WORK REQUEST: Whenever a line in the following entries includes "screenshot", tally it. Report nothing except the final count.

LISTED ENTRIES:
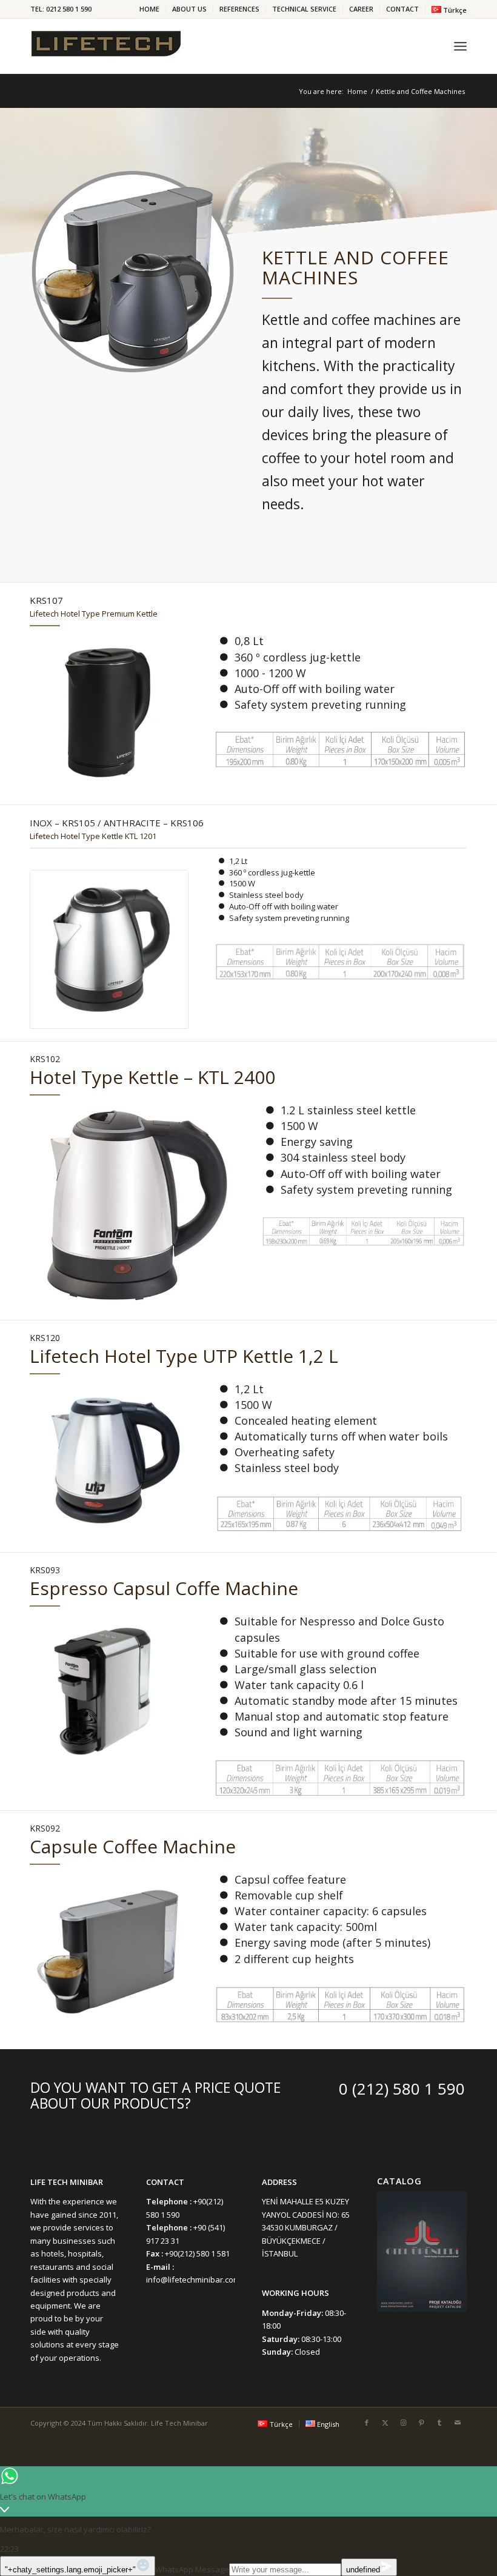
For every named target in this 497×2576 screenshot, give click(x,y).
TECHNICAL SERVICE (304, 8)
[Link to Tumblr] (439, 2423)
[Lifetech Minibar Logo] (106, 46)
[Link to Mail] (458, 2423)
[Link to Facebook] (367, 2423)
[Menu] (460, 46)
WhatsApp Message (192, 2569)
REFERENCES (239, 8)
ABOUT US (189, 8)
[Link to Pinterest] (421, 2423)
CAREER (361, 8)
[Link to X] (385, 2423)
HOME (149, 8)
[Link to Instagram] (403, 2423)
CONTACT (402, 8)
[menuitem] (149, 9)
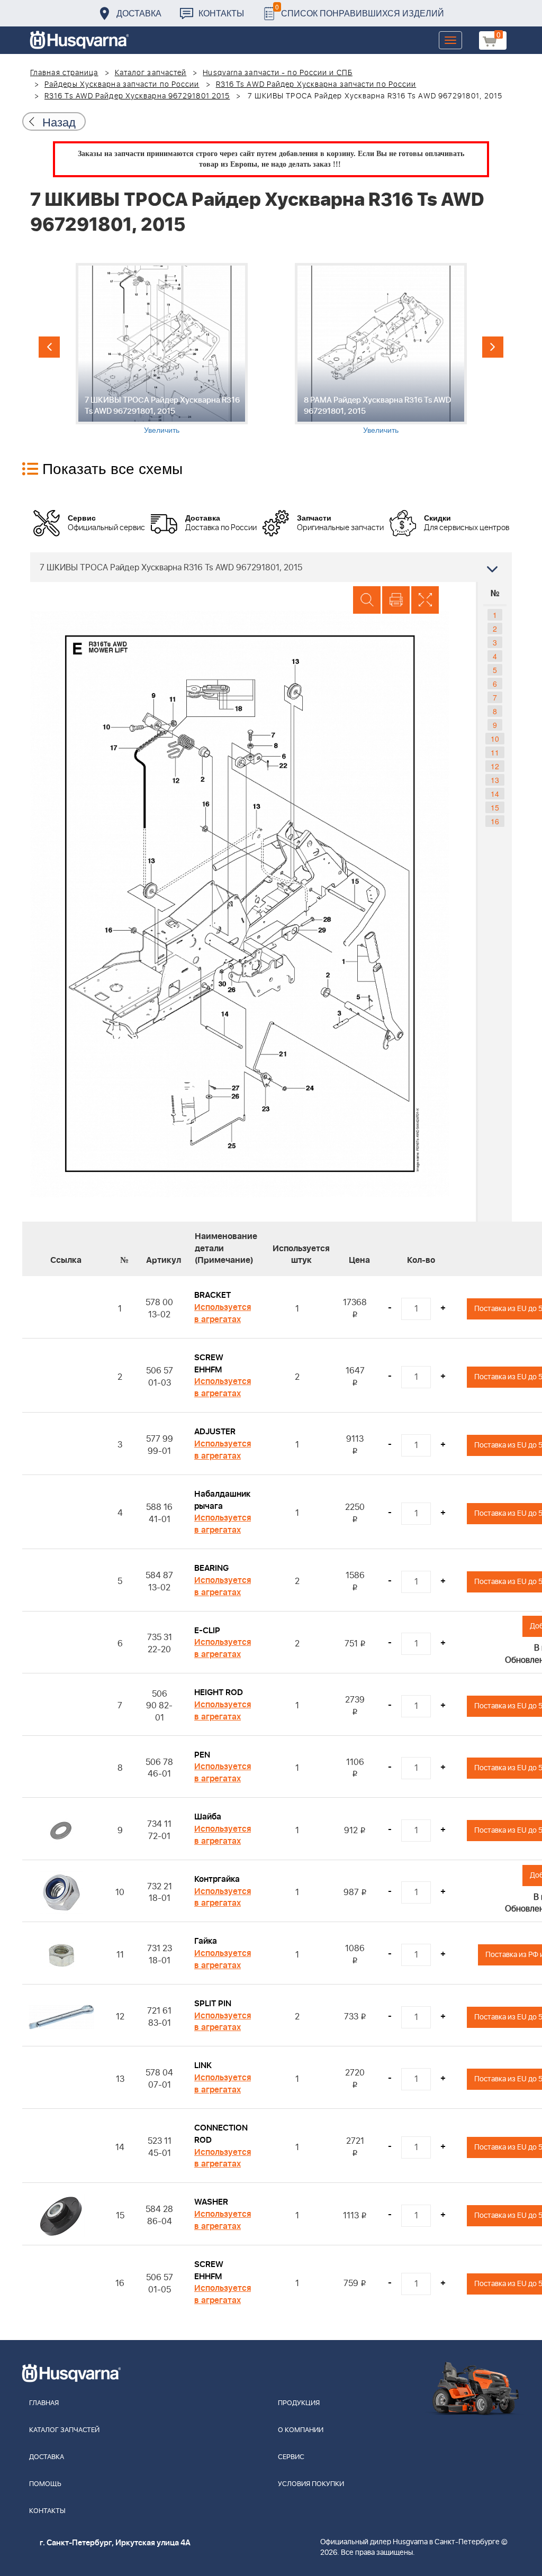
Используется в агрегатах (222, 1313)
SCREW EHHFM (208, 1363)
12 (495, 766)
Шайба (207, 1816)
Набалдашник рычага (222, 1500)
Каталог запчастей (151, 73)
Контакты (221, 13)
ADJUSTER (215, 1431)
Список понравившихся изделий (359, 10)
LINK (203, 2065)
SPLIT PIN (212, 2003)
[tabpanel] (161, 349)
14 (495, 793)
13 (495, 780)
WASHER (211, 2202)
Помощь (45, 2484)
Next (492, 347)
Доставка (138, 13)
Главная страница (64, 73)
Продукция (299, 2403)
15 (495, 807)
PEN (202, 1755)
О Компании (300, 2430)
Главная (44, 2403)
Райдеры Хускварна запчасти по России (122, 84)
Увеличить (161, 429)
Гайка (205, 1941)
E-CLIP (207, 1630)
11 (495, 752)
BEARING (211, 1568)
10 (495, 738)
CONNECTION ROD (221, 2134)
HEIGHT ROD (218, 1692)
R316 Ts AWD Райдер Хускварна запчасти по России (316, 84)
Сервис (291, 2457)
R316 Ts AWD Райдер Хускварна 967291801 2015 (137, 96)
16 (495, 821)
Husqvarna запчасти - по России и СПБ (278, 73)
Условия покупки (311, 2484)
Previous (49, 347)
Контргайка (217, 1879)
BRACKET (212, 1295)
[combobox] (271, 567)
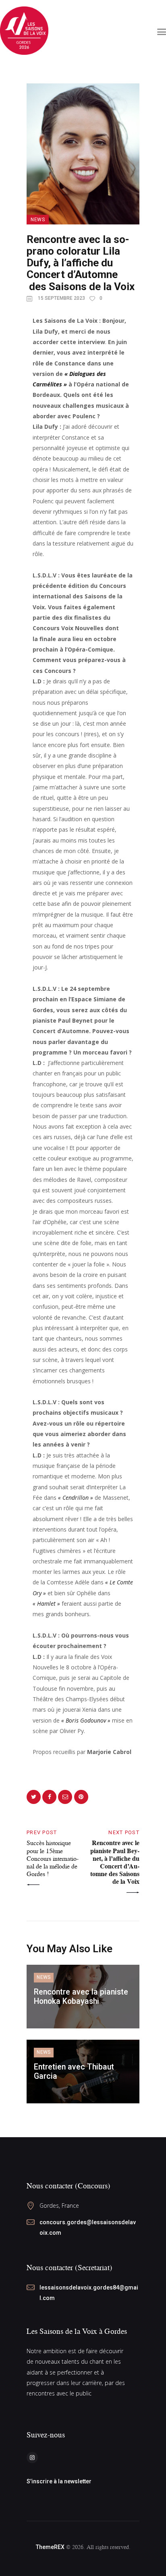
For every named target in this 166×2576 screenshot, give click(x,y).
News (38, 219)
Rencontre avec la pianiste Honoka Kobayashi (81, 1996)
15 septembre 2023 (61, 298)
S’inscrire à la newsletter (59, 2481)
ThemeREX (50, 2547)
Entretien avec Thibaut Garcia (74, 2071)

OUTPUT OF THE EXERCISE: 2